_Instructions for the task_
The task calls for an exact retyping of the lines from the one holding "The width and" through the end of the listing, with pictures omitted and nothing added.

------ Data excerpts

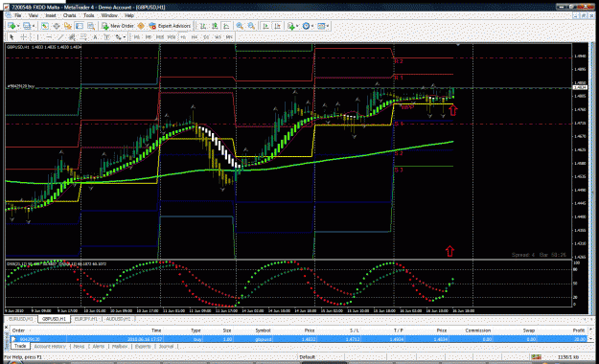Toggle the Auto Scroll chart button

click(x=265, y=26)
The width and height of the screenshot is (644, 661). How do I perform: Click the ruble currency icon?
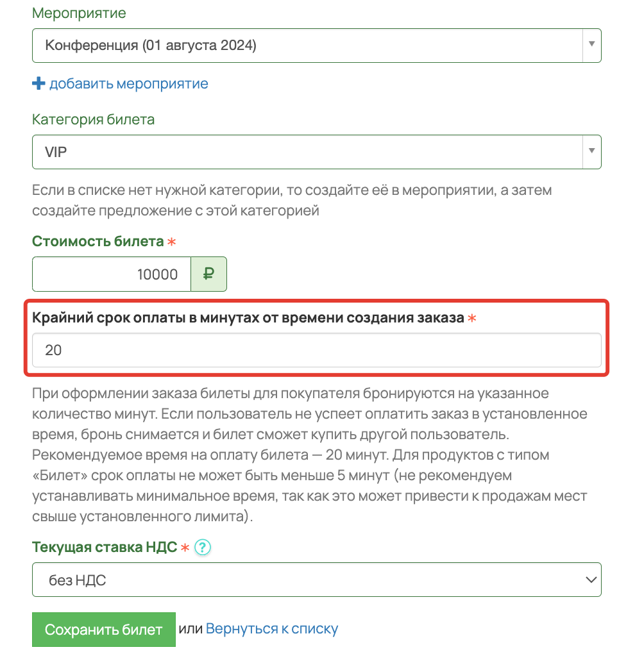208,274
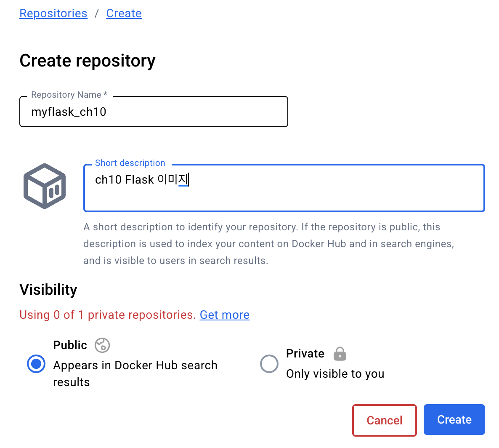This screenshot has height=448, width=499.
Task: Click "Using 0 of 1 private repositories" notice
Action: 107,315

------------

_Answer to the exercise_
The width and height of the screenshot is (644, 661). How do I perform: Click the ruble currency icon?
208,274
This screenshot has height=448, width=499.
Task: Click "Using 0 of 1 private repositories" notice
Action: 107,315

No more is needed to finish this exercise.